Aim of the task -> What must be written out is each line from the one holding "Open the Teste 1 product title" through the end of the records, word for word, minus any pictures.

-=-=-

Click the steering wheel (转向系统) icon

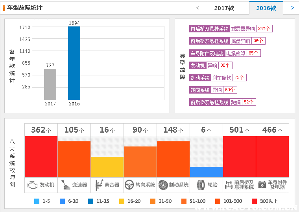tap(129, 185)
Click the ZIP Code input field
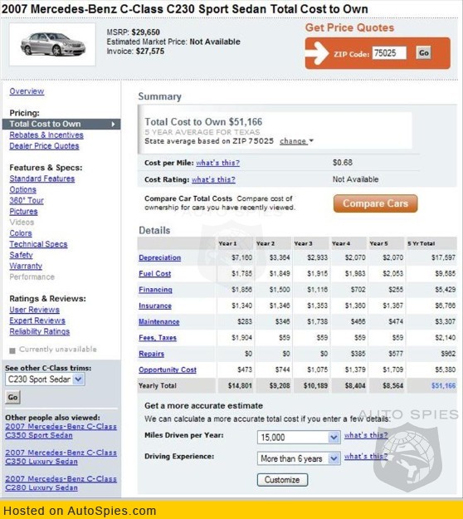Image resolution: width=463 pixels, height=519 pixels. [389, 53]
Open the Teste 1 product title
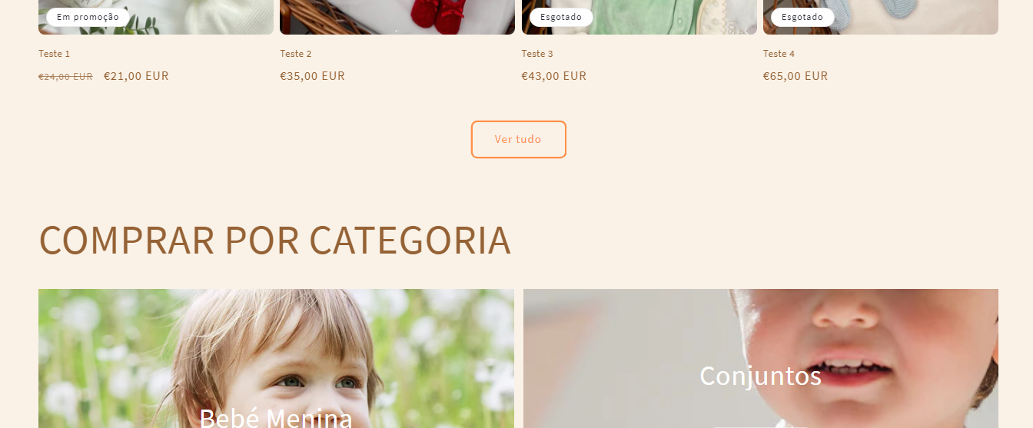This screenshot has width=1033, height=428. click(x=55, y=54)
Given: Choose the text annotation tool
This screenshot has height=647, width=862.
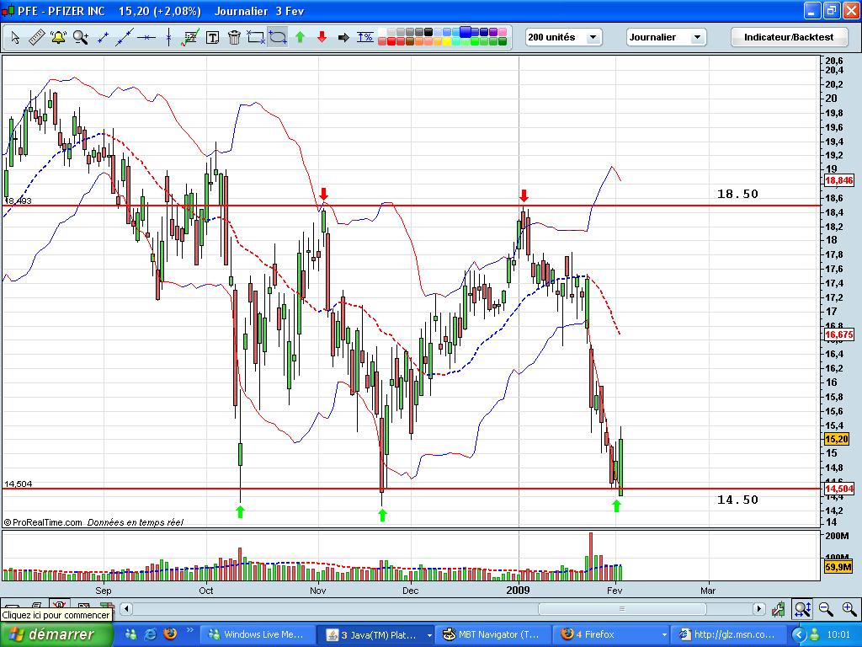Looking at the screenshot, I should pos(212,37).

-=-=-

Response below ->
Open the Teste 1 product title
This screenshot has width=1033, height=428. click(x=55, y=54)
Given: Choose the text annotation tool
This screenshot has height=647, width=862.
Looking at the screenshot, I should pos(212,37).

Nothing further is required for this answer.